Of course, the answer is yes. Yes to all of those things.

DSC00217

What makes this moment and this movement frustrating to those seeking a simple narrative is that it is not a single thing. It is the garment woven together from the threads of multiple struggles for liberation. It is what makes it beautiful.

People Begin to Show Up

It can also be frustrating. Multiple objectives converge on a single action. This can appear at times like competing visions. It can seem like the movement(s) is(are) weak.

Yet, this is the brilliance. It does not have to be one thing. It does not have to be neat and tidy and fit into a box. It is real and it lives in the struggle. The movement does not follow a flow chart or a mission statement or other tools of the empire used to keep things in their place. It is organic, growing wild. Sometimes it is flowers, sometimes thisles, sometimes food – all growing together in one messy field. All growing toward the reclaiming of space and beauty and health.

Stop Police Terror

Marching Through Milwaukee Streets

Marching on Safety Building

So when the march from Red Arrow moved toward District 1 headquarters I had the strong feeling this was not a planned action, but an occupying movement born of the moment. The raw energy as body climbed the stairs shook the building. The predictable chants took on new life as the echoed down the hall where officials work behind their desks. It was a celebration, a street party, a dancing revolution. The visceral cries from black and brown and Asian and white revealed that we are far more united and far stronger than anyone suspected.

Taking March to Chief

Climbing the Stairs to MPD

Do not underestimate us.

Group Shot

MPD Occupied 2

On the second floor, doors open toward a balcony that overlooks the street. Chants and emotion filled the room and spilled out doors. Protesters outside the building joined with us.

Come and Join Us

And then the officers in riot gear came from behind the doors separating the lobby from the offices. They moved toward the balcony door. Folks tried to move back inside the building but not all who wanted in could get in.

We Are Going Nowhere Cops Block

With smaller numbers, the mood shifted from celebration to determination. Officers in riot gear guarding doors inside and out can do that.

Soon, citizens were lined up face to face with the police. With less than a hundred left occupying the building, the bulk of the crowd stayed toward the front. At times folks spoke from the anger that stems from police-community relations. Other times officers were invited to join the side of the protesters with a shared desire for justice. Media moved in and out of the crowd and waves of chanting came and went.

Talking to Police Looking Officer In Eyes

Toward the end of the occupation, Dontre’s mother spoke with passion and pain about the loss she felt through the shooting of her son. Families of victims stood face to face with officers.

Dontre Hamilton's Mother

Soon after, the officers in the room left. There were still police guarding the doors to keep anyone else from entering, but in the room it felt different. I felt different. I felt like something had happened, some truth had been spoken, some struggle had been confronted. Though nothing was solved, no outcomes won in that moment, no demands had met – something had happened.

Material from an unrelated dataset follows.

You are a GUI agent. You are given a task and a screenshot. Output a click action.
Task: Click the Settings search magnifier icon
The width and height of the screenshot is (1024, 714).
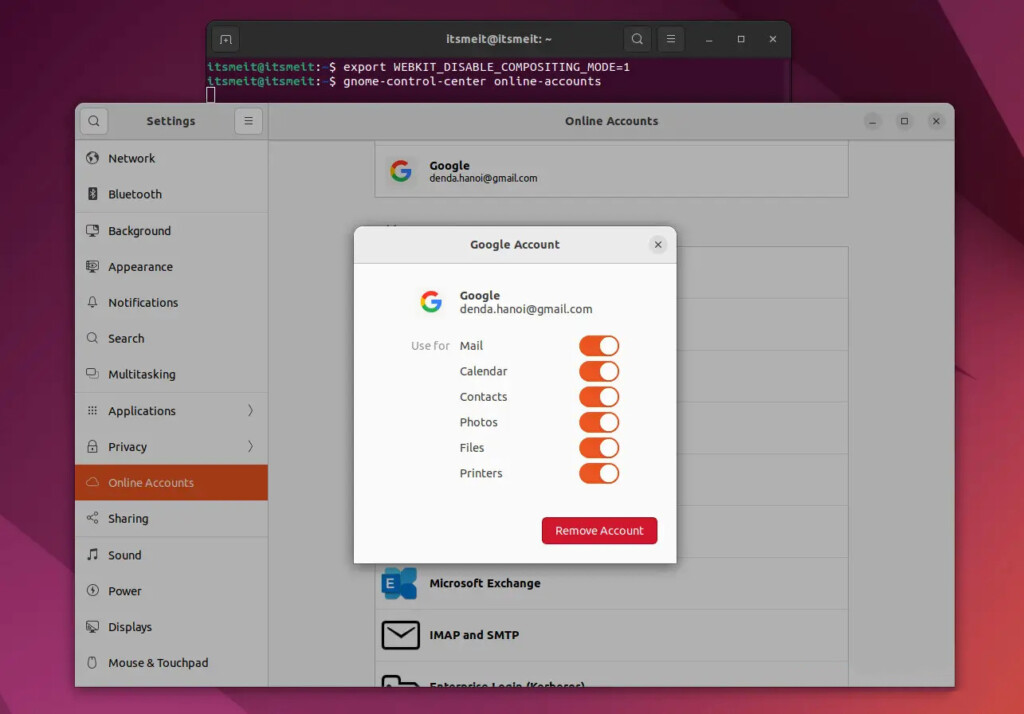93,121
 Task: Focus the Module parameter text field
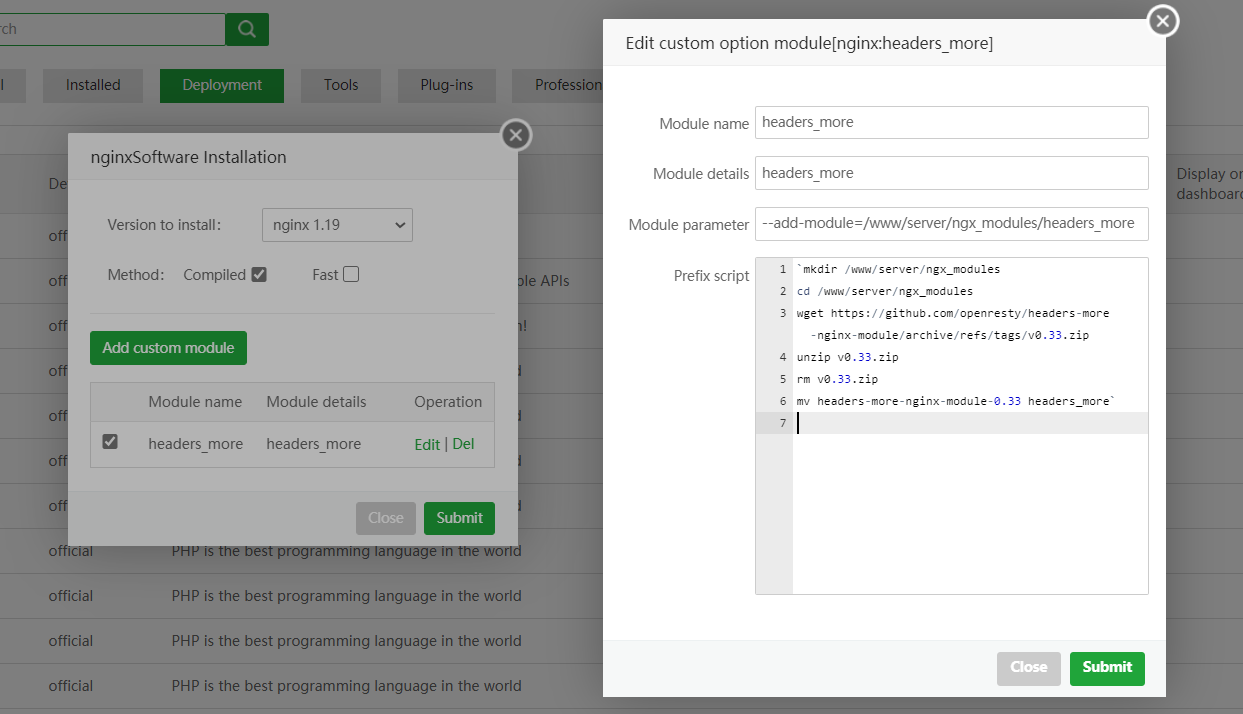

Photo credit: C.M. DeSpears

Photo credit: C.M. DeSpears

The crowd spread out some and more time passed. I was in the stairwell when Captains Jutiki Jackson and Terreance Gordon, along with some other officers met with the crowd. Gone was the riot gear. Captain Gordon did most of the talking, though Captain Jackson was quick to weigh in when he had something to say.

Much of the conversation between organizers and the captains centered on the investigation around Dontre’s death. Both captains pointed toward the DA’s office in terms of who is handling the investigation. Officer worn cameras also came up and Capt. Gordon said the contract is out for bids.

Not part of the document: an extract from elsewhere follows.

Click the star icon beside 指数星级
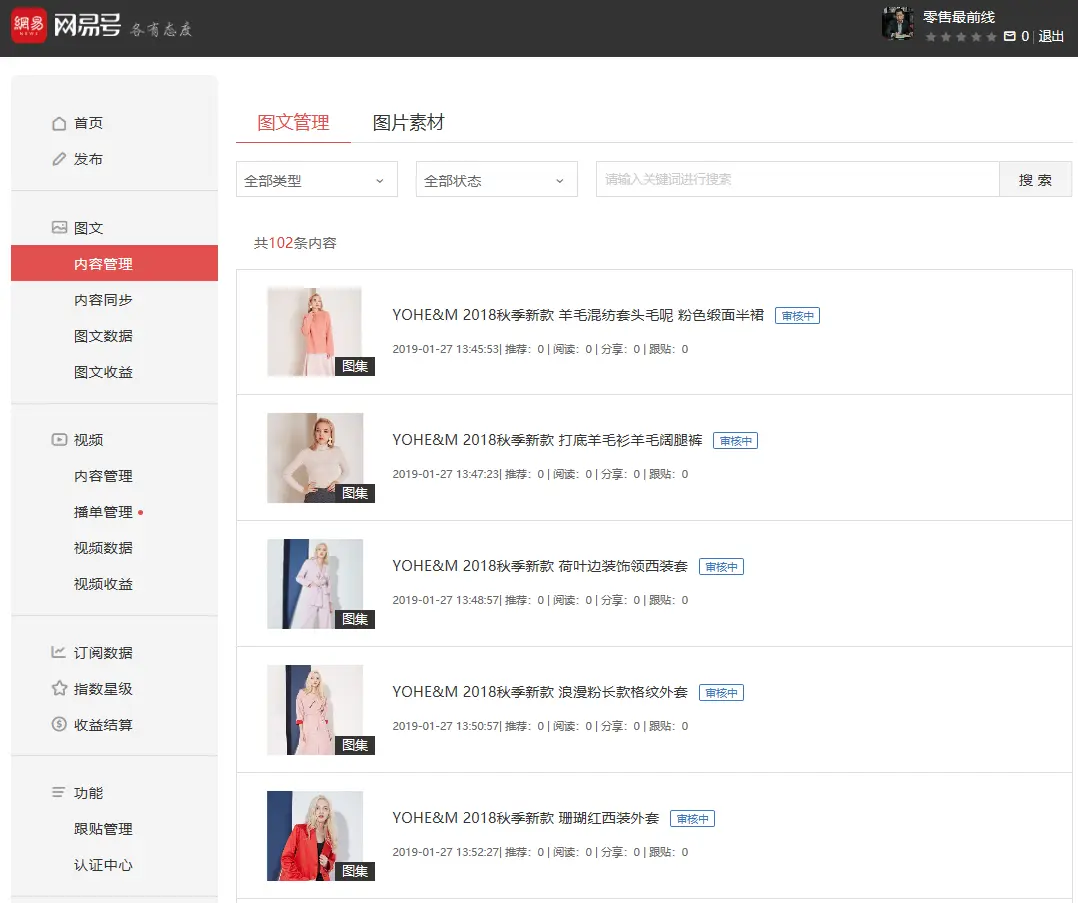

Captain Gordon asked for a meeting, a place where discussion could happen. I made sure organizers knew All Peoples Church was an option. This was offered and the captains agreed.

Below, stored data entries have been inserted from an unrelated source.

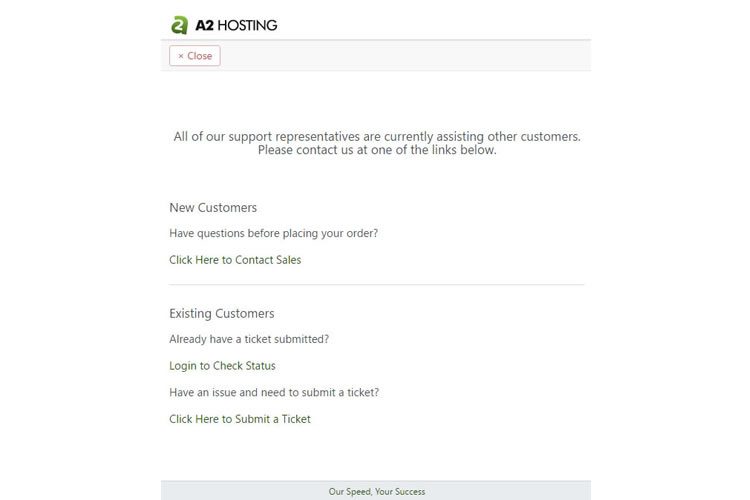
Task: Click the word 'Sales' in the contact link
Action: (x=288, y=260)
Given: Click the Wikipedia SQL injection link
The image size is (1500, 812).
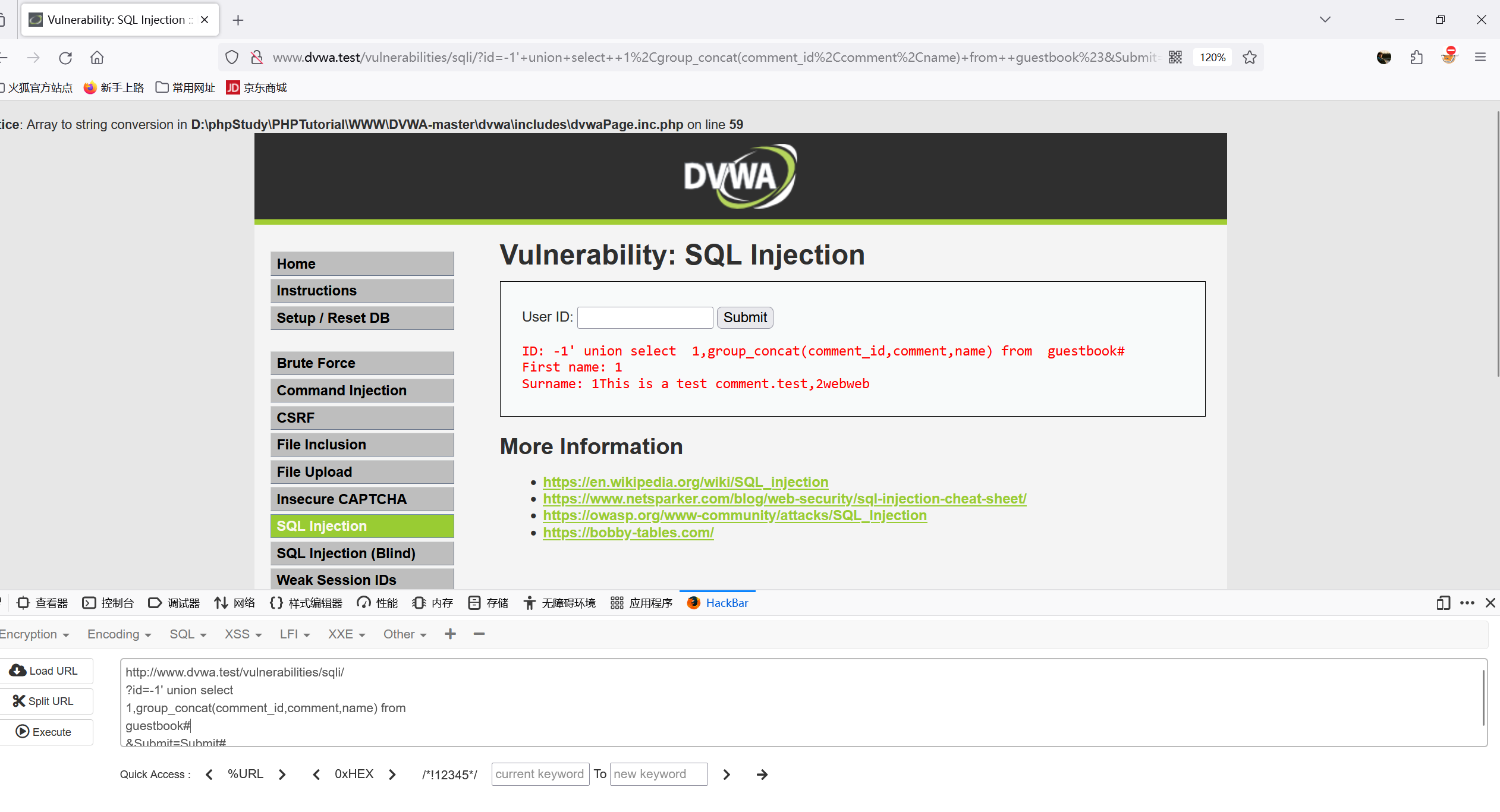Looking at the screenshot, I should tap(686, 481).
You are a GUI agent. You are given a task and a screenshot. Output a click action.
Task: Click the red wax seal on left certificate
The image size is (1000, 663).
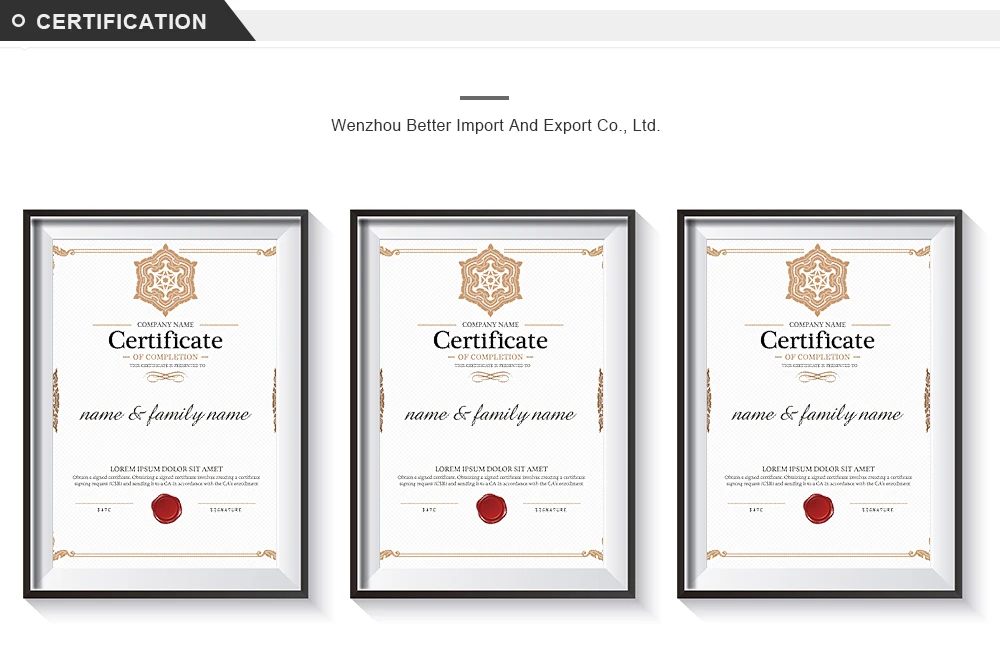pos(166,509)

Photo credit: C.M. DeSpears

Photo credit: C.M. DeSpears

At the end of the day, what was won? How was the movement advanced? Like the rally that started it, this will come with different answers from different people. Some will say it was a victory. Others may say it didn’t go far enough. But what I can say is how I felt. I felt like the voice of the people was heard. I felt like the voices crying out at Red Arrow would not be ignored. It felt to me like an important step in the march toward justice.

Milwaukee March, Rally and Sit-In for Justice from Occupy Riverwest on Vimeo.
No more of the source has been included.